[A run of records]
+---+
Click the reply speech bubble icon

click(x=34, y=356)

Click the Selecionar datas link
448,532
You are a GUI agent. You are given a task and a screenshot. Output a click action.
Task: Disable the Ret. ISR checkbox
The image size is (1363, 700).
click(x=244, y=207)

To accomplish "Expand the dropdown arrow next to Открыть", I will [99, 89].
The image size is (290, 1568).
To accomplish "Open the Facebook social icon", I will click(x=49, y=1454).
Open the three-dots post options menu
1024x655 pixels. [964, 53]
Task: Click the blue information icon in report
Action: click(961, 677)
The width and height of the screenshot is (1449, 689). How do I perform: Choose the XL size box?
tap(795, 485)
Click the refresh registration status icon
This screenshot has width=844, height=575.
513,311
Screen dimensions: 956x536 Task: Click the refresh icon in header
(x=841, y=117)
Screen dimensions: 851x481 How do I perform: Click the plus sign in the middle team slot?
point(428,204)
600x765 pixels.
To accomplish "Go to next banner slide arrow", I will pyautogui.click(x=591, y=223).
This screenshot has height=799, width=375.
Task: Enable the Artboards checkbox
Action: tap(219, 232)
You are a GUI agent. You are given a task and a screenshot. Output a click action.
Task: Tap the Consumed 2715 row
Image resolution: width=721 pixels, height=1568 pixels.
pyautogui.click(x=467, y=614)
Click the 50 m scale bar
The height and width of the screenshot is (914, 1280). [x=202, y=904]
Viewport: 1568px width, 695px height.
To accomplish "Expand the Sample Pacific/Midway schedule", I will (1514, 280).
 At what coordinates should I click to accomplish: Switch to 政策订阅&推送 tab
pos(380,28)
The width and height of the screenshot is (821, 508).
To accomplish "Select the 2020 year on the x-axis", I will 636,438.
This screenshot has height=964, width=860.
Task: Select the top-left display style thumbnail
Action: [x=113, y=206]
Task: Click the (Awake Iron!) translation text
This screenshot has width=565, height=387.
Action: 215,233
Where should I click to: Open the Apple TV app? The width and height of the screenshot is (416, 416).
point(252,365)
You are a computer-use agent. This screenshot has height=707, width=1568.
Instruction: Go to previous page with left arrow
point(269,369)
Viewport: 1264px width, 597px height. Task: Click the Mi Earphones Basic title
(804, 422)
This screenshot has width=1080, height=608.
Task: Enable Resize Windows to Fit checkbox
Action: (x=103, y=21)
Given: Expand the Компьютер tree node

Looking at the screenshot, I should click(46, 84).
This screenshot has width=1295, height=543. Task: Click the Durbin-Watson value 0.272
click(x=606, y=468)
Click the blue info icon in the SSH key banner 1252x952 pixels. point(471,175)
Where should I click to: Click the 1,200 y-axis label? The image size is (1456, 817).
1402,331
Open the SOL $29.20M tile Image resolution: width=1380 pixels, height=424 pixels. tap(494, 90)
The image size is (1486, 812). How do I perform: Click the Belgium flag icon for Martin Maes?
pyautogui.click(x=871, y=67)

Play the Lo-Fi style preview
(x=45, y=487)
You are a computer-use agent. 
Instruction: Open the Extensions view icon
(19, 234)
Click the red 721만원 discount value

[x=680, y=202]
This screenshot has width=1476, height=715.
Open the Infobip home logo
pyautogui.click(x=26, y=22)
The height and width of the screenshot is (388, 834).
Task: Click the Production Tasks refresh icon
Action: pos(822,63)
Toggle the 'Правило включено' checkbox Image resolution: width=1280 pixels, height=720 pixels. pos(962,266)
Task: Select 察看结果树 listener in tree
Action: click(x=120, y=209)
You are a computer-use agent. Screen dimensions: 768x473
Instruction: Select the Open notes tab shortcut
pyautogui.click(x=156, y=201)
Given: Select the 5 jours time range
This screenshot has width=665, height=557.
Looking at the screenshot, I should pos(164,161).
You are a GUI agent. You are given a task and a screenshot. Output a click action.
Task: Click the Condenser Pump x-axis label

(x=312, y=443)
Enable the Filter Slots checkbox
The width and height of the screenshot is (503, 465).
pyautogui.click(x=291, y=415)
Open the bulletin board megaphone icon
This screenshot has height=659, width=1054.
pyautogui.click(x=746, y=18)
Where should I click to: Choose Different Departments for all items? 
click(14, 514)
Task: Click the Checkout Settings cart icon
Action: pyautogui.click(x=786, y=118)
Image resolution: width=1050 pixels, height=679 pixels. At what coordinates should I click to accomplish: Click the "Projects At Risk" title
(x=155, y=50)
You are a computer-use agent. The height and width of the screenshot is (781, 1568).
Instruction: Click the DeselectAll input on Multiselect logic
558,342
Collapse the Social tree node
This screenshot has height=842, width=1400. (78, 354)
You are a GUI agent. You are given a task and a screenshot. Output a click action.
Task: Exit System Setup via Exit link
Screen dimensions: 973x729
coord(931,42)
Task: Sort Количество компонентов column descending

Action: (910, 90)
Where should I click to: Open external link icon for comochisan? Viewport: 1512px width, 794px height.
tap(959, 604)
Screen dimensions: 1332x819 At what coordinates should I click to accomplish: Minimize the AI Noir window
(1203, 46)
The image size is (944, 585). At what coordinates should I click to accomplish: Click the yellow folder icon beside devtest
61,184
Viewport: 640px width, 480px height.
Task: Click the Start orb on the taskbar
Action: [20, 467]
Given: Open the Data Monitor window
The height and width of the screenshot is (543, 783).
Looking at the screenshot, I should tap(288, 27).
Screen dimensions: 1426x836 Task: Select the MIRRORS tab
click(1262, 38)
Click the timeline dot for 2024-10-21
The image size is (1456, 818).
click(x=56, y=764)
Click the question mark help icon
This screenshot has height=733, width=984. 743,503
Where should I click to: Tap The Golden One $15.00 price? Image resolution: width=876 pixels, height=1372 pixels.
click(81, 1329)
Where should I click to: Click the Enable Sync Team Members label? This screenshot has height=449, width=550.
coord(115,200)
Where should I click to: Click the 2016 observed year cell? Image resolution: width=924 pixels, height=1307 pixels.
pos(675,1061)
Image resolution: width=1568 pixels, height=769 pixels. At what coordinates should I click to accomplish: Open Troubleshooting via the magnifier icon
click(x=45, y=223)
+---+
EXERCISE
Copy out every line of the material above word for word, leaving nothing out and changing nothing.

RESULT OF THIS EXERCISE
Click the reply speech bubble icon

click(x=34, y=356)

Click the Selecionar datas link
448,532
You are a GUI agent. You are given a task and a screenshot. Output a click action.
Task: Disable the Ret. ISR checkbox
The image size is (1363, 700).
click(x=244, y=207)

To accomplish "Expand the dropdown arrow next to Открыть", I will [99, 89].
The image size is (290, 1568).
To accomplish "Open the Facebook social icon", I will click(x=49, y=1454).
Open the three-dots post options menu
1024x655 pixels. [964, 53]
Task: Click the blue information icon in report
Action: click(961, 677)
The width and height of the screenshot is (1449, 689). How do I perform: Choose the XL size box?
tap(795, 485)
Click the refresh registration status icon
This screenshot has width=844, height=575.
513,311
Screen dimensions: 956x536 Task: Click the refresh icon in header
(x=841, y=117)
Screen dimensions: 851x481 How do I perform: Click the plus sign in the middle team slot?
point(428,204)
600x765 pixels.
To accomplish "Go to next banner slide arrow", I will pyautogui.click(x=591, y=223).
This screenshot has height=799, width=375.
Task: Enable the Artboards checkbox
Action: tap(219, 232)
You are a GUI agent. You are given a task and a screenshot. Output a click action.
Task: Tap the Consumed 2715 row
Image resolution: width=721 pixels, height=1568 pixels.
pyautogui.click(x=467, y=614)
Click the 50 m scale bar
The height and width of the screenshot is (914, 1280). [x=202, y=904]
Viewport: 1568px width, 695px height.
To accomplish "Expand the Sample Pacific/Midway schedule", I will (1514, 280).
 At what coordinates should I click to accomplish: Switch to 政策订阅&推送 tab
pos(380,28)
The width and height of the screenshot is (821, 508).
To accomplish "Select the 2020 year on the x-axis", I will 636,438.
This screenshot has height=964, width=860.
Task: Select the top-left display style thumbnail
Action: [x=113, y=206]
Task: Click the (Awake Iron!) translation text
This screenshot has width=565, height=387.
Action: 215,233
Where should I click to: Open the Apple TV app? The width and height of the screenshot is (416, 416).
point(252,365)
You are a computer-use agent. This screenshot has height=707, width=1568.
Instruction: Go to previous page with left arrow
point(269,369)
Viewport: 1264px width, 597px height. Task: Click the Mi Earphones Basic title
(804, 422)
This screenshot has width=1080, height=608.
Task: Enable Resize Windows to Fit checkbox
Action: (x=103, y=21)
Given: Expand the Компьютер tree node

Looking at the screenshot, I should click(46, 84).
This screenshot has width=1295, height=543. Task: Click the Durbin-Watson value 0.272
click(x=606, y=468)
Click the blue info icon in the SSH key banner 1252x952 pixels. point(471,175)
Where should I click to: Click the 1,200 y-axis label? The image size is (1456, 817).
1402,331
Open the SOL $29.20M tile Image resolution: width=1380 pixels, height=424 pixels. tap(494, 90)
The image size is (1486, 812). How do I perform: Click the Belgium flag icon for Martin Maes?
pyautogui.click(x=871, y=67)

Play the Lo-Fi style preview
(x=45, y=487)
You are a computer-use agent. 
Instruction: Open the Extensions view icon
(19, 234)
Click the red 721만원 discount value

[x=680, y=202]
This screenshot has width=1476, height=715.
Open the Infobip home logo
pyautogui.click(x=26, y=22)
The height and width of the screenshot is (388, 834).
Task: Click the Production Tasks refresh icon
Action: pos(822,63)
Toggle the 'Правило включено' checkbox Image resolution: width=1280 pixels, height=720 pixels. pos(962,266)
Task: Select 察看结果树 listener in tree
Action: click(x=120, y=209)
You are a computer-use agent. Screen dimensions: 768x473
Instruction: Select the Open notes tab shortcut
pyautogui.click(x=156, y=201)
Given: Select the 5 jours time range
This screenshot has width=665, height=557.
Looking at the screenshot, I should pos(164,161).
You are a GUI agent. You are given a task and a screenshot. Output a click action.
Task: Click the Condenser Pump x-axis label

(x=312, y=443)
Enable the Filter Slots checkbox
The width and height of the screenshot is (503, 465).
pyautogui.click(x=291, y=415)
Open the bulletin board megaphone icon
This screenshot has height=659, width=1054.
pyautogui.click(x=746, y=18)
Where should I click to: Choose Different Departments for all items? 
click(14, 514)
Task: Click the Checkout Settings cart icon
Action: pyautogui.click(x=786, y=118)
Image resolution: width=1050 pixels, height=679 pixels. At what coordinates should I click to accomplish: Click the "Projects At Risk" title
(x=155, y=50)
You are a computer-use agent. The height and width of the screenshot is (781, 1568).
Instruction: Click the DeselectAll input on Multiselect logic
558,342
Collapse the Social tree node
This screenshot has height=842, width=1400. (78, 354)
You are a GUI agent. You are given a task and a screenshot. Output a click action.
Task: Exit System Setup via Exit link
Screen dimensions: 973x729
coord(931,42)
Task: Sort Количество компонентов column descending

Action: (910, 90)
Where should I click to: Open external link icon for comochisan? Viewport: 1512px width, 794px height.
tap(959, 604)
Screen dimensions: 1332x819 At what coordinates should I click to accomplish: Minimize the AI Noir window
(1203, 46)
The image size is (944, 585). At what coordinates should I click to accomplish: Click the yellow folder icon beside devtest
61,184
Viewport: 640px width, 480px height.
Task: Click the Start orb on the taskbar
Action: [20, 467]
Given: Open the Data Monitor window
The height and width of the screenshot is (543, 783).
Looking at the screenshot, I should tap(288, 27).
Screen dimensions: 1426x836 Task: Select the MIRRORS tab
click(1262, 38)
Click the timeline dot for 2024-10-21
The image size is (1456, 818).
click(x=56, y=764)
Click the question mark help icon
This screenshot has height=733, width=984. 743,503
Where should I click to: Tap The Golden One $15.00 price? Image resolution: width=876 pixels, height=1372 pixels.
click(81, 1329)
Where should I click to: Click the Enable Sync Team Members label? This screenshot has height=449, width=550.
coord(115,200)
Where should I click to: Click the 2016 observed year cell? Image resolution: width=924 pixels, height=1307 pixels.
pos(675,1061)
Image resolution: width=1568 pixels, height=769 pixels. At what coordinates should I click to accomplish: Open Troubleshooting via the magnifier icon
click(x=45, y=223)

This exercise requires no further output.